**Task description:**
Rewrite the data below with "button" swapped for "control" throughout, changing nothing else, and leave out the pictures.

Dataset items
===

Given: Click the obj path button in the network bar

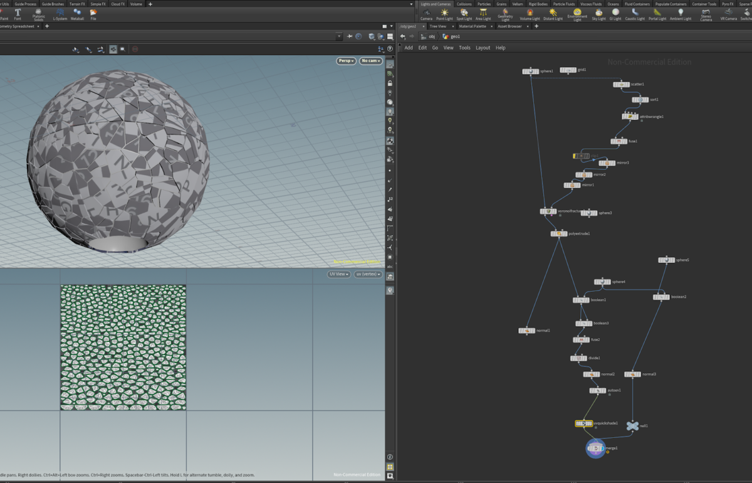Looking at the screenshot, I should [429, 36].
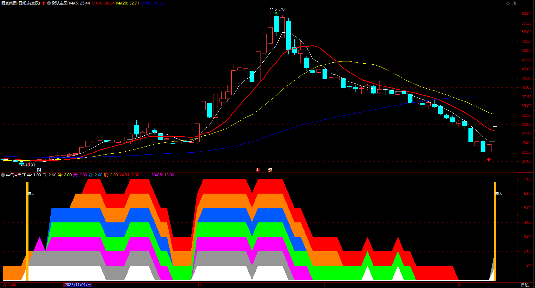Click the MA10: 28.24 moving average label
Screen dimensions: 535x288
(x=103, y=3)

===

**Task result:**
Given: Click the obj path control in the network bar

Looking at the screenshot, I should [429, 36].
Click the MA10: 28.24 moving average label
Screen dimensions: 535x288
(x=103, y=3)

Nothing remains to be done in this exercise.